SpaceX said Tuesday it has secured the right to buy artificial-intelligence coding startup Cursor for $60 billion later this year, and committed to pay $10 billion if the acquisition does not close. Elon Musk's rocket company disclosed the arrangement in a post on X that pre-empted a New York Times report pegging the purchase price at $50 billion, which the Times revised after the SpaceX post.
The structure gives Musk a call option on one of the most valuable private AI companies in the world, and guarantees Cursor a 10-figure payment even if the deal collapses. It also wires Cursor's coding tools into xAI's Colossus training cluster in the months before Musk takes his combined SpaceX, xAI and X empire public in what is expected to be a record initial offering.
The terms
"SpaceXAI and @cursor_ai are now working closely together to create the world's best coding and knowledge work AI," SpaceX wrote on X, according to CNBC. The company said the combination of Cursor's product with "SpaceX's million H100 equivalent Colossus training supercomputer" would let the two build "the world's most useful models."
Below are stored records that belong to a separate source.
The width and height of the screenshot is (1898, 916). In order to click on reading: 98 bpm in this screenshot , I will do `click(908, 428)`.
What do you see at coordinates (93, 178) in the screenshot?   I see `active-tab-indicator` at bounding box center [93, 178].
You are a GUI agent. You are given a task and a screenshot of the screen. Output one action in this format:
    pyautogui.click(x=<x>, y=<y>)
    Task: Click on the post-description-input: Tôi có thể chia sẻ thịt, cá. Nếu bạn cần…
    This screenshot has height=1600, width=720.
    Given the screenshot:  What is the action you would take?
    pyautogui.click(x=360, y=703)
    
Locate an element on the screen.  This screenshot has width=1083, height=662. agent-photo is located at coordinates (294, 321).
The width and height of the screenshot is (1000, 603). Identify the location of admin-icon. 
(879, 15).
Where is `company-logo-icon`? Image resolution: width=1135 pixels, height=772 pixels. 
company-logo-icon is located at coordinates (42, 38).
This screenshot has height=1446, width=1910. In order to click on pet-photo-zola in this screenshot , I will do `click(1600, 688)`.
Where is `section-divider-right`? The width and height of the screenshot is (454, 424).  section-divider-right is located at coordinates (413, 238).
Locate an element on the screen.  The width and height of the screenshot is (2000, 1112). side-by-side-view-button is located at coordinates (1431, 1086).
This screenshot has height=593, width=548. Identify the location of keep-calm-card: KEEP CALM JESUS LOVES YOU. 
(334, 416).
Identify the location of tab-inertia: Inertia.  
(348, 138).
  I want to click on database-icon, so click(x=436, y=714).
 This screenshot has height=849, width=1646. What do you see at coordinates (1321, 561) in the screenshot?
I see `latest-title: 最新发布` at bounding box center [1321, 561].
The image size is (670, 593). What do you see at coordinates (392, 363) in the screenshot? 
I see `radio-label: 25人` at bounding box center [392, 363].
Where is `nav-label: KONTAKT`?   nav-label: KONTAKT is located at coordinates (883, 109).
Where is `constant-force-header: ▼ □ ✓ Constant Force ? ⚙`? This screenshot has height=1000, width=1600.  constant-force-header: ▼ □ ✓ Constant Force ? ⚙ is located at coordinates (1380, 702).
Cursor Chief Executive Michael Truell posted that he was "Excited to partner with the SpaceX team to scale up Composer," the startup's in-house AI model, calling the tie-up "A meaningful step on our path to build the best place to code with AI."
The $60 billion option sits above the roughly $50 billion valuation at which Cursor is raising $2 billion in new funding, a round CNBC reported is being co-led by Andreessen Horowitz, with Nvidia and Thrive Capital also expected to participate. Andreessen and Nvidia were also backers of xAI.
Why Musk is buying
Cursor's developer tools would plug a hole in an xAI product lineup that trails OpenAI's Codex and Anthropic's Claude in the coding market, the segment many AI investors treat as the clearest near-term revenue engine. The Verge, citing The Information, reported that Google co-founder Sergey Brin has directed a company "strike team" to close the gap on agentic coding, and that Sam Altman declared a "code red" at OpenAI last year before shutting down Sora to focus on ChatGPT and Codex.
Musk merged SpaceX with xAI in February at a combined valuation he put at $1.25 trillion, and used xAI stock to acquire X, formerly Twitter, in an all-stock deal announced in March 2025. SpaceX said recently it hired two Cursor programmers, Andrew Milich and Jason Ginsberg.
The $10 billion floor
Break fees are standard in large acquisitions, but The Verge noted that the size and framing of this one are not. SpaceX described the $10 billion payment as compensation "for our work together" rather than as a termination penalty. The announcement arrives less than a week before the scheduled start of Musk v. Altman, the lawsuit between Musk and the OpenAI chief executive whose company was an early investor in Cursor.
SpaceX and Cursor did not immediately respond to requests for comment from CNBC, and neither detailed the option's exercise window beyond "later this year." No left- or right-leaning outlets had produced independent reporting on the terms by press time.
Musk intends to take the combined SpaceX-xAI-X entity public, a listing that would force a disclosed valuation on any Cursor stake exercised before the offering.